1982. Kuzey İrlanda’da düşük yoğunluklu iç savaş on dördüncü yılında.
Evine düzenlenen baskından yaralı kurtulan Dedektif Sean Duffy müfettiş rütbesiyle tekrar göreve döner, önüne gelen ilk vakayla uğraşmaya hazırdır: Metruk bir fabrikaya, bavul içerisinde bir insan gövdesi bırakılmıştır. Elde sadece tek bir ipucu vardır. Cesedin bedenindeki dövme.

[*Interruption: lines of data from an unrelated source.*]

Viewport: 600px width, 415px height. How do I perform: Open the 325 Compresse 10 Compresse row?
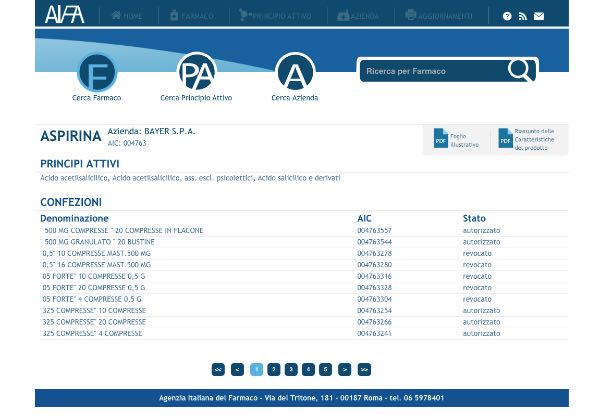pos(93,310)
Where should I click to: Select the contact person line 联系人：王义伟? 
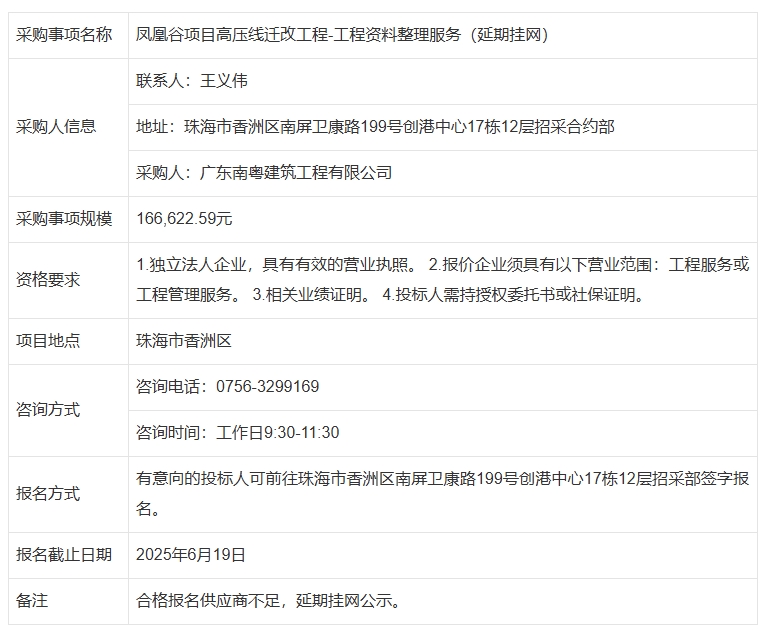click(x=190, y=81)
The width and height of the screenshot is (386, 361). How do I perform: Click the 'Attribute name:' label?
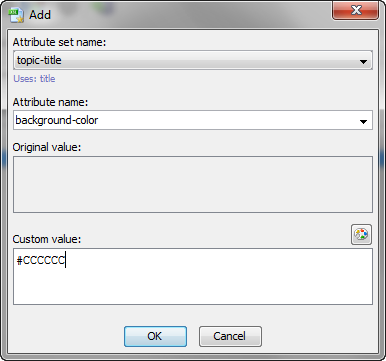(x=50, y=102)
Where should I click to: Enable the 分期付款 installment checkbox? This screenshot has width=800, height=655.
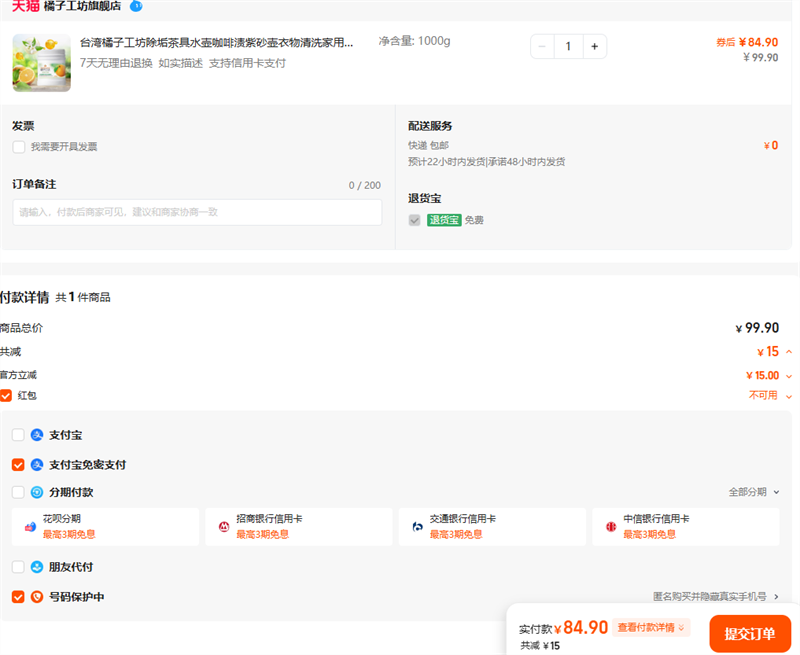pos(19,492)
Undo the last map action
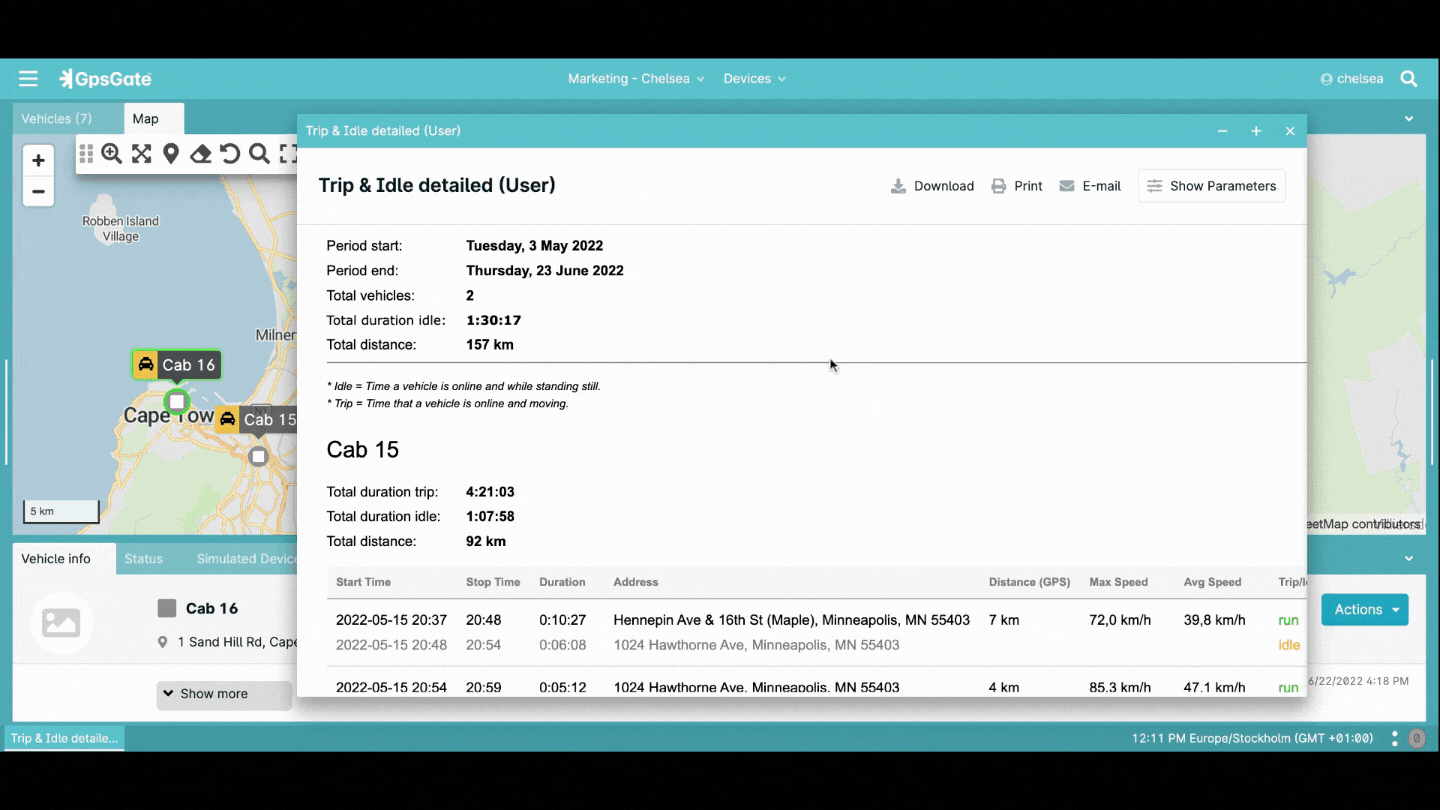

Duffy her zaman kendisini cesetten katile götüren bir kan izi olduğunun farkındadır. Bu iz ne denli silik olursa olsun katili bulacaktır. Böylece işadamlarından güzel dullara, polis notlarından konsolosluk kayıtlarına, kırdaki yollardan kentlerin sokaklarına uzanan bir soruşturma evresi başlar. Ama nereye giderse gitsin Duffy’nin burnuna pis kokular gelmektedir…
Flaubert’in Madam Bovary’sinin kahramanından esintiler taşıyan Emma karakteriyle (ikisinin de adları aynıdır) polisiyeyi gerçek bir edebi eser düzeyine yükselten bir roman…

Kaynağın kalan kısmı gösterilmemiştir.